▶ _Complete the following_:
a – In the red wine pairing post, turn the paragraph that begins "Merlot is the second-most widely planted" into a short bulleted list that keeps its main facts.
b – Decide whether each statement agrees with the red wine pairing post. Answer yes or no, and quote the words that decide it.
(i) Dry wine is defined by a lack of sugar.
(ii) Beaujolais Nouveau is released each year on the third Thursday in October.
(iii) Chianti is generally blended with Sangiovese grapes.
c – According to the red wine pairing post, what aroma do all Syrah and Shiraz wines have?

▶ _Page text_:
----

What’s a good a meal without a fine wine to go with it?
As most of you know, we love wine and we also love food, so I thought we’d devote a blog or two to food and wine pairings. With fall in the air, we felt like starting with red wine this week, but be sure to tune in next week to learn about white wine pairings.
Okay, so let’s get started. Wine by itself is an enormous topic. Therefore, successfully pairing wine with food requires a basic education of wine. The major varietals from lightest to heaviest are as follows:
- Pinot Noir
- Cabernet Sauvignon
Before we dive into specifics, there are a few helpful tips worth mentioning. The rule of “opposites and similars” is an easy concept for most to grasp. Pair spicier foods with lighter and higher sugar wines to counter balance the flavors (opposing flavors). Solid, well-rounded meals go best with a well-balanced wine (similar flavors).
In relation to the “dry wine” concept, it is a common misperception that “mouth-puckering” means dry. That reaction to wine is actually the tannins talking. Dry wine, by definition, is a lack of sugar. Most big, bold, red wines have a fair amount of residual sugar. Bigger reds generally have stronger tannins. A balanced wine has both tannins and sugar.
Light Reds – Pinot Noir, Grenache & Gamay
At the easy-drinking end of the red wine spectrum are your lighter reds. The benchmark light red is Pinot Noir, with high acidity and low alcohol, makes for great long-term aging. Another versatile varietal in the light red family is Grenache. Light reds make good “bridging” wines when serving a variety of foods at once. A classic pairing is Pinot Noir with salmon or other fatty fish like tuna and arctic char. These lighter reds also go well with wild game like rabbit, venison, duck, as well as chicken or pork. The light varietals are the few red wines that can go well with spicy food.
French Gamay from Beaujolais is the classic continental light red. It pairs well with cheeses, fall fruits and charcuterie. Be on the lookout for the annual autumn release of Beaujolais Nouveau – a fresh, young wine that I think can be perfect with fall favorites like spicy chili and cornbread or smoked sausages. Released every year on the third thursday in November, its a fun milestone of the fall harvest season to look forward to.
Chianti is a very common Italian red wine, generally blended with Sangiovese grapes. A nice, easy drinking wine that pairs well with any sort of pasta and tomato sauce, cheeses and meats. Slightly stronger tannins with a heartier, rustic feel.
Merlot is the second-most widely planted grape varietal in the world – after Cabernet Sauvignon. It is popular as both a blending grape and as a varietal wine. Broadly speaking, new-world Merlots are often full bodied, but with soft tannins and high alcohol content. Old-world merlots are more often blends (French Bordeaux and Italian “Super Tuscans” come to mind) that tend to have a lighter body, brighter acidity and more fruit flavors. So Merlot can be a versatile wine with food, depending upon the style. New world varietals (California) often pair well with red meats and grilled foods – similar to Cabernet Sauvignon. Old World blends pair well with salmon, shellfish and lamb. Spicy foods do not tend to pair well with Merlots.
Syrah and Shiraz
Syrah and Shiraz range from lighter and earthier French versions to bolder and juicer Australia types, but all have a distinct black pepper aroma. Generally more moderate tannins allow for broader pairing options, making it a great food wine. It goes very well with lamb, pork, beef, fowl, even pizza. There is something about the bold peppery flavor of Shiraz that I find delicious with pepperoni, sausage and black olives.

----

▶ _Data section_:
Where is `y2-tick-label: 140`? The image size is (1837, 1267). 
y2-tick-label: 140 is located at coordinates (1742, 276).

----

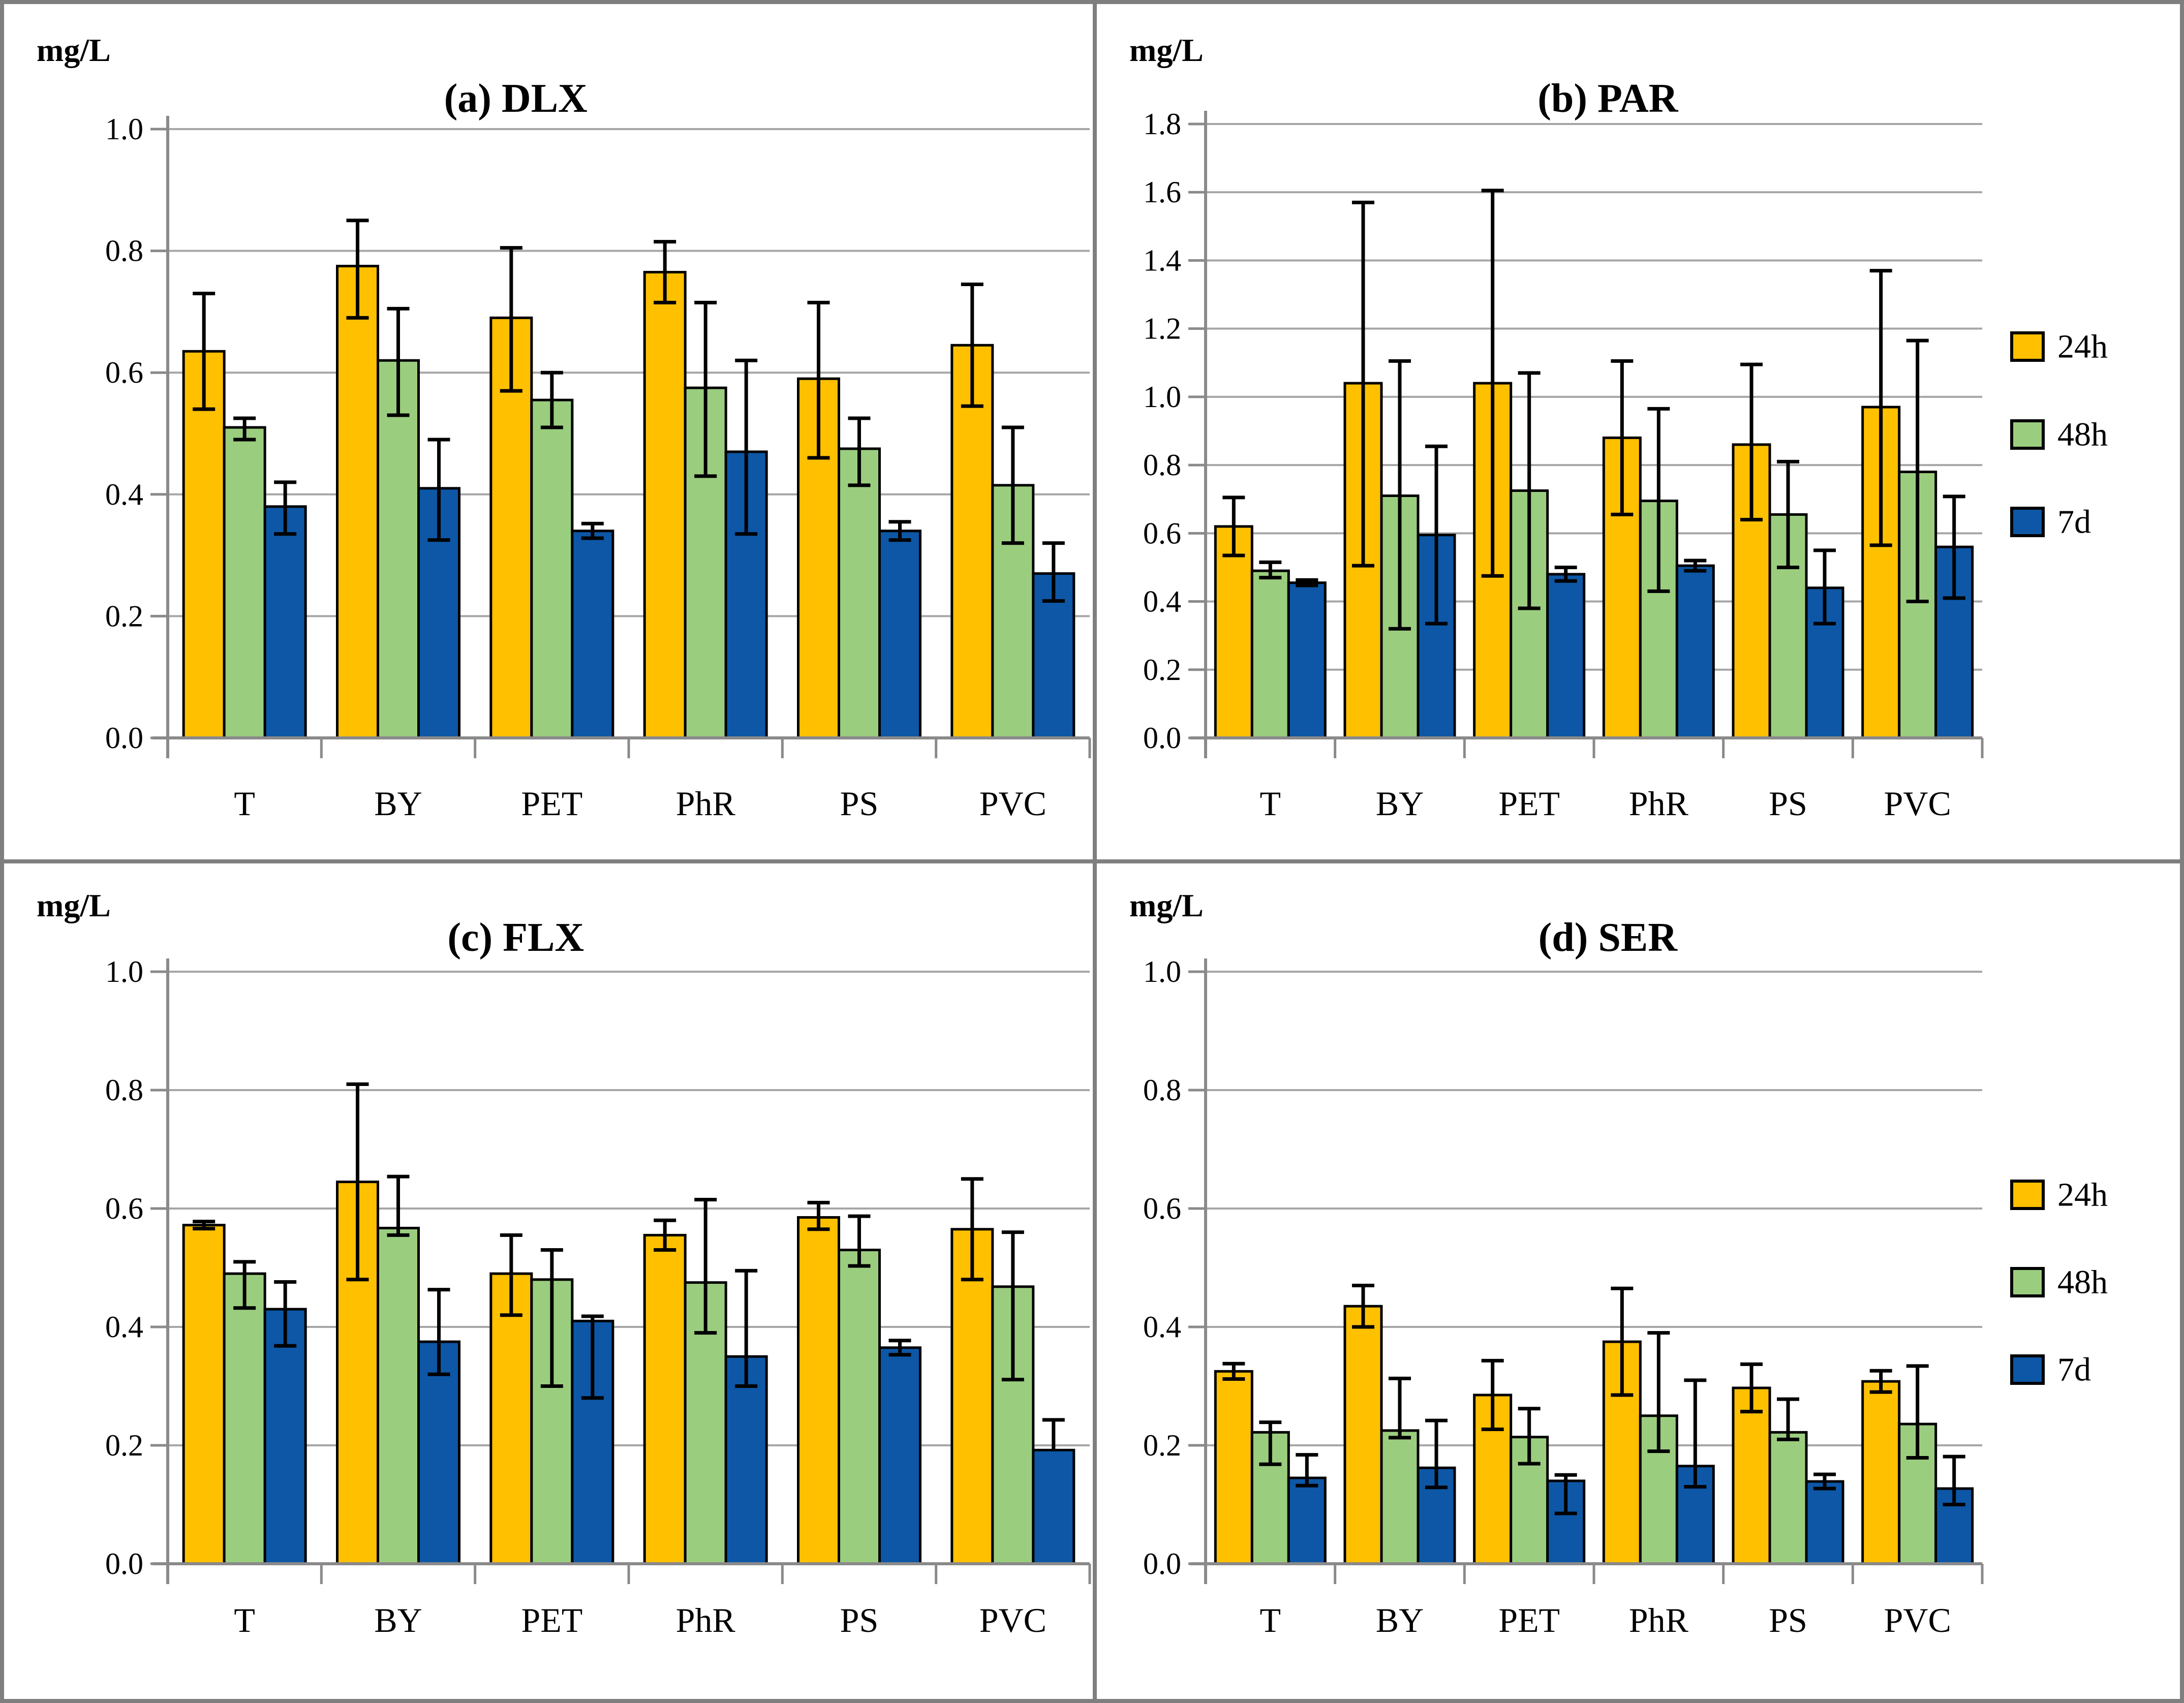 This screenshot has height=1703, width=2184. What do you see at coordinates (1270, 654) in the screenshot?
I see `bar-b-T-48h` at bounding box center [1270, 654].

----

▶ _Solved problems_:
a –
- Merlot is the second-most widely planted grape in the world, after Cabernet Sauvignon. It is popular both as a blending grape and as a varietal wine.
- New-world Merlots are often full bodied, with soft tannins and high alcohol. California varietals pair well with red meats and grilled foods.
- Old-world Merlots are more often blends, such as French Bordeaux and Italian "Super Tuscans." They have a lighter body, brighter acidity and more fruit flavors. They pair well with salmon, shellfish and lamb.
- Spicy foods tend not to pair well with Merlot.

b –
(i) Yes: "Dry wine, by definition, is a lack of sugar."
(ii) No: "Released every year on the third thursday in November"
(iii) Yes: "generally blended with Sangiovese grapes"

c – A distinct black pepper aroma.